Oh and for any guys that are out there...here is the best way NOT to pick up any girls. I was at the beach for a bit today, reading and sitting on a towel with some friends. This surfer came over and sat next to me and started talking, telling me about himself and basically how awesome he is. He let me know he wanted to take a walk down the beach with me. I declined and he said I should probably wash myself in the ocean cause I looked a little sandy, and that he would come with me. I declined, telling him I wasn't sandy, I was fine and he proceeded to pick up some sand and put it on me. Then he told me I looked like I needed to wash the sand off. I told him I was fine and that I really wasn't interested, especially in someone who would do that.
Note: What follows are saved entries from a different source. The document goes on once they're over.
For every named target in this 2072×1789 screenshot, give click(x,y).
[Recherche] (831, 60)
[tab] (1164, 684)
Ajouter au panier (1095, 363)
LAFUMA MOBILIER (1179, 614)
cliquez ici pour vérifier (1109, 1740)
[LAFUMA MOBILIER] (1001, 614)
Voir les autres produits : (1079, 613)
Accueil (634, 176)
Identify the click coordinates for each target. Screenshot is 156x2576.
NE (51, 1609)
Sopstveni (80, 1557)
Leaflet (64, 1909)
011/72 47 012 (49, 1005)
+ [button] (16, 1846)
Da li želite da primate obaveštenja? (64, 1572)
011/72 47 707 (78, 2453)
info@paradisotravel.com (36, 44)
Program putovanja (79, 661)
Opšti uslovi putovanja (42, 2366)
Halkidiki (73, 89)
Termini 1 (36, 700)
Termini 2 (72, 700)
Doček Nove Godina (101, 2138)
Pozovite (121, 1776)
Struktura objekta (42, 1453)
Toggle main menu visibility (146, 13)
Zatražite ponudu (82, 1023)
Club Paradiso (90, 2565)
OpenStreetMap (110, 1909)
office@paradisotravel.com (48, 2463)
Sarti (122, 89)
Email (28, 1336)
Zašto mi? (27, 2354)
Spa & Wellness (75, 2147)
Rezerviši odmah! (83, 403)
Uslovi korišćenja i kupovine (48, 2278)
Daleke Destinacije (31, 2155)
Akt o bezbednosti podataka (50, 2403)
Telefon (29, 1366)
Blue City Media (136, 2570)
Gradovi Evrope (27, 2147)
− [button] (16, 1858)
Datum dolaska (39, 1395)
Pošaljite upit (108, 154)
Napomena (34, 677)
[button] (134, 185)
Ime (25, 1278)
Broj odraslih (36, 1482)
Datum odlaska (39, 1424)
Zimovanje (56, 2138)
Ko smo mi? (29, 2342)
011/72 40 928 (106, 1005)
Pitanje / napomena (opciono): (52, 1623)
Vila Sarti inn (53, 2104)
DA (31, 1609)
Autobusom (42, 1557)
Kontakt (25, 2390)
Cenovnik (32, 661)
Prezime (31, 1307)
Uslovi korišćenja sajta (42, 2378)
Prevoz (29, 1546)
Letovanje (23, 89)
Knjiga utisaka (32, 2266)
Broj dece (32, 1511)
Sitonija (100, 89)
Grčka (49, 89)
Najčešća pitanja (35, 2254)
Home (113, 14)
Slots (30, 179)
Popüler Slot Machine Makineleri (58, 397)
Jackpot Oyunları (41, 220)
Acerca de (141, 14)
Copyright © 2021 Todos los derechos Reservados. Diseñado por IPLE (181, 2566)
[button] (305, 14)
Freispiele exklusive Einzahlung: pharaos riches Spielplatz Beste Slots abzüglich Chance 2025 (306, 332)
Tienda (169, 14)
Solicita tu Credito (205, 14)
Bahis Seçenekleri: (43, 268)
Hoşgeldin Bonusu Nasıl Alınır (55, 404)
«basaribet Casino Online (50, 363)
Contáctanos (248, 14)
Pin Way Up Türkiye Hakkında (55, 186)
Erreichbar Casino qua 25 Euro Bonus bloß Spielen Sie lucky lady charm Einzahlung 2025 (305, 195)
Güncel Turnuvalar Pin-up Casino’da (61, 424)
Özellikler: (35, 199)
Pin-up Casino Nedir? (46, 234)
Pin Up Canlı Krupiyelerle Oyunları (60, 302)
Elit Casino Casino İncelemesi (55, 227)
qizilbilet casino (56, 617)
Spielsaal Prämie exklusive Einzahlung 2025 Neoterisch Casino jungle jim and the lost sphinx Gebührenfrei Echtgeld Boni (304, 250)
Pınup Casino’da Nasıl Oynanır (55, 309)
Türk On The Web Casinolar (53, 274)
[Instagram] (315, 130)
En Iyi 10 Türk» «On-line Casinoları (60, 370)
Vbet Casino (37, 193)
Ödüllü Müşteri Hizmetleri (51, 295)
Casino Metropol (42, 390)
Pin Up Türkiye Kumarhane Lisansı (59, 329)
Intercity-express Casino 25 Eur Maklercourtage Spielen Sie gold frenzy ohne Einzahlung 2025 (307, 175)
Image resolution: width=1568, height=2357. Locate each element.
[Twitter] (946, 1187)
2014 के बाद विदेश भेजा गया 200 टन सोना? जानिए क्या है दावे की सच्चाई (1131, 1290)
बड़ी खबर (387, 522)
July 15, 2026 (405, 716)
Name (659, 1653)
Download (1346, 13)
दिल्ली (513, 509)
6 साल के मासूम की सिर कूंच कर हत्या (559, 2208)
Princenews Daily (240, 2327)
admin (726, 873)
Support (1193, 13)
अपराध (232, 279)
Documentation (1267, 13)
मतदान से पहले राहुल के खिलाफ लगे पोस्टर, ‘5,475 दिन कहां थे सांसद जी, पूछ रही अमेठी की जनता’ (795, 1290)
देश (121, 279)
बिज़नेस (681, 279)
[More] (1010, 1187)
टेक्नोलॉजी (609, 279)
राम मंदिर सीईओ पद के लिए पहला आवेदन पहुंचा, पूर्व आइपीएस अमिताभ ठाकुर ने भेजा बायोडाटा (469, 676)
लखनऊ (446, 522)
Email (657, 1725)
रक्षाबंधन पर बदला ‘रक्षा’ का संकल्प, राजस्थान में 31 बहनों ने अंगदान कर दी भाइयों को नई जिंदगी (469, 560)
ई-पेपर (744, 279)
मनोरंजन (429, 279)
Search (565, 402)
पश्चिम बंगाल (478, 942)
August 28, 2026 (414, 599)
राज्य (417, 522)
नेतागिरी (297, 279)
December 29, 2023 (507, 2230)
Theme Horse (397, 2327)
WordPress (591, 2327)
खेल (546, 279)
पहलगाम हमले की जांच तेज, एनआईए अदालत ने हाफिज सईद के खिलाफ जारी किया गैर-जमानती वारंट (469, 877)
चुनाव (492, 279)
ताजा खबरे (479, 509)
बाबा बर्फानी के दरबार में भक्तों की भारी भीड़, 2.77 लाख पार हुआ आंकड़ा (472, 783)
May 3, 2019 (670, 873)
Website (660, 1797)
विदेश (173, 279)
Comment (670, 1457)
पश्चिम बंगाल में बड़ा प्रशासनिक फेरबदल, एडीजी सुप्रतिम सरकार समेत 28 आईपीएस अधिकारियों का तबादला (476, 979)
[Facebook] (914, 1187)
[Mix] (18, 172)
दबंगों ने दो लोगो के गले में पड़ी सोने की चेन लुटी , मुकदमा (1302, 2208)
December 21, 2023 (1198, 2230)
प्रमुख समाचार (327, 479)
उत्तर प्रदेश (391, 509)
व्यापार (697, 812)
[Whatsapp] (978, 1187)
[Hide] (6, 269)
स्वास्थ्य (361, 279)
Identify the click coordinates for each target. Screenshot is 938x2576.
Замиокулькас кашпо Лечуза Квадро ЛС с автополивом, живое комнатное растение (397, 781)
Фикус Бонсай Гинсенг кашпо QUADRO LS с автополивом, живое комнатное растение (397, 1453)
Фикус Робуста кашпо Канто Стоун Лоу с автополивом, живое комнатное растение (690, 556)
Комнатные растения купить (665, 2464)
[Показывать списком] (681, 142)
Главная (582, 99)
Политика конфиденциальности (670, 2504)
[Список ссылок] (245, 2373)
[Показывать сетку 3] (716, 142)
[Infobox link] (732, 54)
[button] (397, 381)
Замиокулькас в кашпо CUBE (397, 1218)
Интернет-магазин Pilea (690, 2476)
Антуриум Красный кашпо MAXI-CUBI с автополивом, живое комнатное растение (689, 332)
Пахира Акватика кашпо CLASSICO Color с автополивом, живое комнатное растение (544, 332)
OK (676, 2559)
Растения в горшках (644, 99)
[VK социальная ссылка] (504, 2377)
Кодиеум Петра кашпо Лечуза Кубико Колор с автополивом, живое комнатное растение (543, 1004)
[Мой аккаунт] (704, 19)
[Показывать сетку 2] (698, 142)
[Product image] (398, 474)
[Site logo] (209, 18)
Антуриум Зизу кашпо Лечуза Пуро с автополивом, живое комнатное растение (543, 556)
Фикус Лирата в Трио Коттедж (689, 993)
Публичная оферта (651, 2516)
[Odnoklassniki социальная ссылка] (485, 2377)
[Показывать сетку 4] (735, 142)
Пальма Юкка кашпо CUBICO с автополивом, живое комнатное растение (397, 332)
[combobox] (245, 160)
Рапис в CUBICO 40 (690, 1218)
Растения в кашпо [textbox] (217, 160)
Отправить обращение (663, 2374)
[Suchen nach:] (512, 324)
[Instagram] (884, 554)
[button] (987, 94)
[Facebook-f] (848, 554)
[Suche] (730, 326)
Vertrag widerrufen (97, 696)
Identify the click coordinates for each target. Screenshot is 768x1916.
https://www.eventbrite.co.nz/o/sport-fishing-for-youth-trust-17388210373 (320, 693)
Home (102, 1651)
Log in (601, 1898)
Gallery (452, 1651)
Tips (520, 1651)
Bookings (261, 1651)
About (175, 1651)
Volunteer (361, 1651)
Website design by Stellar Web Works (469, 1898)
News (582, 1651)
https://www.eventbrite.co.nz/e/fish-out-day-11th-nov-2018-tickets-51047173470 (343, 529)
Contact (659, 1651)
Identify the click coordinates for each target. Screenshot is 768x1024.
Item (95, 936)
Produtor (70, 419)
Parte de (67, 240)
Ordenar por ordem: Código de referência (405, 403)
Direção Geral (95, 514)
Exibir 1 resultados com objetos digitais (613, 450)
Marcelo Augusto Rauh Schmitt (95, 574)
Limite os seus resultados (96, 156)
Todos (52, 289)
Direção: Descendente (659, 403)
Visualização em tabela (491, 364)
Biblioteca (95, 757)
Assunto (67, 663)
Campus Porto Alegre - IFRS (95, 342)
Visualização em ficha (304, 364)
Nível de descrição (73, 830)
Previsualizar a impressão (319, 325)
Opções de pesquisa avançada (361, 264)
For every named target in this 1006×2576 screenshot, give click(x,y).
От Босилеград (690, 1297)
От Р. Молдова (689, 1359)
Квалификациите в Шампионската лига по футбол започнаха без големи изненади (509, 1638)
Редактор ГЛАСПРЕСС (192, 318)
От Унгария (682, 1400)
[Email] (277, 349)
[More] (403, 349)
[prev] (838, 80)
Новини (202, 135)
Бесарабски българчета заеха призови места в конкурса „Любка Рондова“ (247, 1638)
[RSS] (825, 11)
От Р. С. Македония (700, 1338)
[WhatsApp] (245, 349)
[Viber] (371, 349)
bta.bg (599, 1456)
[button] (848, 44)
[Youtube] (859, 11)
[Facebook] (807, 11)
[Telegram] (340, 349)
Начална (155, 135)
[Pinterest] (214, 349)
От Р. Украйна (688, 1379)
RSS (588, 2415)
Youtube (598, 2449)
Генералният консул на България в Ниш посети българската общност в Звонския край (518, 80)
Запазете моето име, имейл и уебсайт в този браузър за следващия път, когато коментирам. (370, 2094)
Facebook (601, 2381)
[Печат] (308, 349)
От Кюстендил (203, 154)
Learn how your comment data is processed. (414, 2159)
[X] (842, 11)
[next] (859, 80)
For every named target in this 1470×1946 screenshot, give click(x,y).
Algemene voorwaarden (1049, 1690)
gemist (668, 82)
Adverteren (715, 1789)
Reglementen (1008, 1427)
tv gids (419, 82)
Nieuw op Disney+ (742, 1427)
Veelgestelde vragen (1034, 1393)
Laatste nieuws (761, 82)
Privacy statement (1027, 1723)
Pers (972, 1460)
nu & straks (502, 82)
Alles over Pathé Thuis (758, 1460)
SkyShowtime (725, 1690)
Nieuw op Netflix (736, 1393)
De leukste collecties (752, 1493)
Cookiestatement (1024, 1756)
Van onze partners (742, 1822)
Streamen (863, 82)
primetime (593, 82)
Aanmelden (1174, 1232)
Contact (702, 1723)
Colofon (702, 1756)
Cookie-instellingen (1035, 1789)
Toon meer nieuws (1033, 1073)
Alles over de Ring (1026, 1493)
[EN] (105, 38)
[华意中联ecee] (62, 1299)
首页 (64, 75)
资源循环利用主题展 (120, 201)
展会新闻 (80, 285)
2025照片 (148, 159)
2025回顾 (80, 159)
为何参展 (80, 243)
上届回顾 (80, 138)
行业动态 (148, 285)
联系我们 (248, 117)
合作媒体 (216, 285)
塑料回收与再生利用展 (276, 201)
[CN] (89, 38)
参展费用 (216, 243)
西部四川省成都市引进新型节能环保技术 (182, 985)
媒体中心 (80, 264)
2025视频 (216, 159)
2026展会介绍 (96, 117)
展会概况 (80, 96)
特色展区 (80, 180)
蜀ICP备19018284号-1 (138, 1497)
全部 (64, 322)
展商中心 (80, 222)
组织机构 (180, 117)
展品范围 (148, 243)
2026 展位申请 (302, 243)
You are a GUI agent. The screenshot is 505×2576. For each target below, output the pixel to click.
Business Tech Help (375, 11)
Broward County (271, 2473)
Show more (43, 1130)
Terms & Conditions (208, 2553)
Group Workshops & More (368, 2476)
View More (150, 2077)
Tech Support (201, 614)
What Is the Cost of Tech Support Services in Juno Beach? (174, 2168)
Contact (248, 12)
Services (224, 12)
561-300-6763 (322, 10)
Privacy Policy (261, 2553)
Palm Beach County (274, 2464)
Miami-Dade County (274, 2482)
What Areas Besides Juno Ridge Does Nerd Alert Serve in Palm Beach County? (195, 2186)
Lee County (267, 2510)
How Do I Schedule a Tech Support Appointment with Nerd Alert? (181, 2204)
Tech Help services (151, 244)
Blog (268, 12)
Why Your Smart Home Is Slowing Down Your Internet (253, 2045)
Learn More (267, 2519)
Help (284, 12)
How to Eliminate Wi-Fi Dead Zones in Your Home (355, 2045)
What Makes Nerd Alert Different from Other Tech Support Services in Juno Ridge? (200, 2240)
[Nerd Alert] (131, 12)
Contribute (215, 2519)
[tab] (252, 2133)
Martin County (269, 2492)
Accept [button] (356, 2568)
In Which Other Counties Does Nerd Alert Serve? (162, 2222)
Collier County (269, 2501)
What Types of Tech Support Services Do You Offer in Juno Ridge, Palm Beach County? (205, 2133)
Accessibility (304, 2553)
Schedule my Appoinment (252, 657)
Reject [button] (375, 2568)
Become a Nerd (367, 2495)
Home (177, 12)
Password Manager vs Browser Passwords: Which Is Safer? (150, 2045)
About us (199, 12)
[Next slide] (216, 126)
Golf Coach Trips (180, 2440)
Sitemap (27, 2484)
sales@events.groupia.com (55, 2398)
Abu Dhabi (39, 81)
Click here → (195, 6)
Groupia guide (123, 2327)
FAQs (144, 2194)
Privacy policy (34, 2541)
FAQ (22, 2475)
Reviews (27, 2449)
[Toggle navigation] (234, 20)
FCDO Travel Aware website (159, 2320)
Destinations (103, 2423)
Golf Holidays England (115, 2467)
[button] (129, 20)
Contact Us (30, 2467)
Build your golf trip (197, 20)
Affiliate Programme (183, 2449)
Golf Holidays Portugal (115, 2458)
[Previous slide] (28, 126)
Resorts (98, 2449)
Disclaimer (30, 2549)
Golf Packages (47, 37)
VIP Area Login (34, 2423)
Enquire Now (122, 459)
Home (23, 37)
Needless to say it didn't work out the way he would have liked. Instead I got some acai berry sorbet/yogurty stuff with bananas and granola. Much more exciting.

Friday, October 3, 2008

Showers

Brazilians take a lot of showers. My mae thinks I am one dirty kid when I only take one shower a day. And skipping a day is completely out of the question. She would probably call the authorities. My mae and my brother take three to five showers a day. These showers, mind you, are very quick rinses but still, FIVE? There is a lot of transition time involved. All that disrobing and dressing five times a day could take years off your life. Though in my mae's opinion one shower a day will most likely take years off mine. She practically gave me a standing ovation today when I took a quick rinse after the beach, so if I'm ever in need of a little moral support I'll just step in the shower.

But the shower is pretty neat. I live on the third floor of an apartment building so the shower looks out over the top of a tree and out into the sky. There is hole in the wall instead of the window so I basically get to shower outdoors everyday (minus the awkwardness of actually showering outdoors.) In the morning I shower and listen to little birds chirp and (when I take a second shower) at night I can look at the few stars that are bright enough to make an appearance in Salvaor. It really is quite neat. I highly recommend busting a whole in the wall of your bathroom if you haven't already.

Thursday, October 2, 2008

Money of various types

I proceeded to take advantage of the damn good exchange rate today and withdrew WAY more money than I should ever be carrying around with me out of the bank. And then, feeling rich with so much cash in my pockets, I made various unnecessary purchases, including buying candy and cookies from more than half of the people trying to sell them to me on the streets. So I may need to buy an extra plane ticket to bring all of me the whole way home.

On the other hand if pickled beets were money I really would be rich. Recently I have been eating them like it's my job. And it isn't exactly a job I would go out of my way to get either, but my mae has suddenly decided to start pickling beets. So I have been drinking a lot of water with dinner and end up with purplish lips and tongue on a nightly basis. But vegetables are vegetables and I certainly will not be turning them down when they make an appearance on my plate.

Today I showered with a credit card sized cockroach. I can't say I necessarily felt cleaner after this experience, though I don't think he was enjoying himself too much either. The ceiling in the bathroom is unfinished with a lot of exposed pipes. Apparently this is cockroach habitat because one minute I was showering by myself and the next a tumbling cockroach was joining me from above. We did an awkward little dance around each other until he decided to chill out in the dry corner and wait for me to finish. I did and we parted gracefully.

I think I'm going to try to bring back the two dollar bill when I get back to the U.S. I have really been enjoying using 2 real notes and I think I'm going to miss them. They are just so perfect. For the bus, for cookies, for anything really. AND they have turtles on the back. Much prettier than any American president I can think of.